▸ **DATA EXCERPTS**:
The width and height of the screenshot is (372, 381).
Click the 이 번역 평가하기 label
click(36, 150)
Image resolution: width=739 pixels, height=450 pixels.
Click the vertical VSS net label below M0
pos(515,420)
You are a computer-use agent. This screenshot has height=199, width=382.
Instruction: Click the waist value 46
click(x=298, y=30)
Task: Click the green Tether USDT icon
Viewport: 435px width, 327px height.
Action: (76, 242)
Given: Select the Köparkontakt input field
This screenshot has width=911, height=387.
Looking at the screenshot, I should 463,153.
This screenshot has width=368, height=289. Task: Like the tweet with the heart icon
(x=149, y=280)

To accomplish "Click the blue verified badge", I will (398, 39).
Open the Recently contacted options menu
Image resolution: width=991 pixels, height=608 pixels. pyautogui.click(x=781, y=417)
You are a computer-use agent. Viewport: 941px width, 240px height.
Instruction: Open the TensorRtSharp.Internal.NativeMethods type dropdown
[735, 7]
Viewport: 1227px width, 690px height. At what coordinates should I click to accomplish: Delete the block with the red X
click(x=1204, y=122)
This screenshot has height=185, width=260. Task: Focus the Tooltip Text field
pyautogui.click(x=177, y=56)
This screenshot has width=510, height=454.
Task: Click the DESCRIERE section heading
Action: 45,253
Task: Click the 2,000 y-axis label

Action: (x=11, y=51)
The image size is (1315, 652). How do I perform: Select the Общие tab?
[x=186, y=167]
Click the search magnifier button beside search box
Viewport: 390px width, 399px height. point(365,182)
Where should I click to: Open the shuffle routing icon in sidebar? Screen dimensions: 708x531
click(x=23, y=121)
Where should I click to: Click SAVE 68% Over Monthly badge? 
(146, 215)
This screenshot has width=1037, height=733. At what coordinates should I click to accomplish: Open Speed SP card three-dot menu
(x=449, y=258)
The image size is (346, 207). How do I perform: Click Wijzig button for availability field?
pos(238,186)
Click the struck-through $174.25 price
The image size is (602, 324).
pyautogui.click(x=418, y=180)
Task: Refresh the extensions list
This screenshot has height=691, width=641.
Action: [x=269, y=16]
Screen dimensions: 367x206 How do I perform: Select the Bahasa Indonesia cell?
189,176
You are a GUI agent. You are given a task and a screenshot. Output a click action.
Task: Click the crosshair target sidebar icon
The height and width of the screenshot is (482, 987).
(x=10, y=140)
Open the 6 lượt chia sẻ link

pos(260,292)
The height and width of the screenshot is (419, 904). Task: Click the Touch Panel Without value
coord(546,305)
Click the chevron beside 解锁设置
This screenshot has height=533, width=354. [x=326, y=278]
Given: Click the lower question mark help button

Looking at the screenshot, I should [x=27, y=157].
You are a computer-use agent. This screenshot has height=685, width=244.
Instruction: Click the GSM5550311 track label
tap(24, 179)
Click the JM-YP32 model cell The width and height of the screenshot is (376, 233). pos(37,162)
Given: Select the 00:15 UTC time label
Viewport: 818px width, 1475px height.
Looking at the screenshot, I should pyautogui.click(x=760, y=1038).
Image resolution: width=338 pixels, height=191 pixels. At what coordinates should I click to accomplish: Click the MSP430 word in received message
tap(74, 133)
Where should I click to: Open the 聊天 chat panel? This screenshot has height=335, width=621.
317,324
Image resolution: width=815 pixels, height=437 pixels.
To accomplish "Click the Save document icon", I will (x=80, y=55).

▸ **WORK TO BE COMPLETED**: Copy each line from the records above that includes the string "agent".

▸ **EXERCISE ANSWER**:
You are a computer-use agent. This screenshot has height=199, width=382.
You are a computer-use agent. Viewport: 941px width, 240px height.
You are a GUI agent. You are given a task and a screenshot. Output a click action.
You are a computer-use agent. This screenshot has height=685, width=244.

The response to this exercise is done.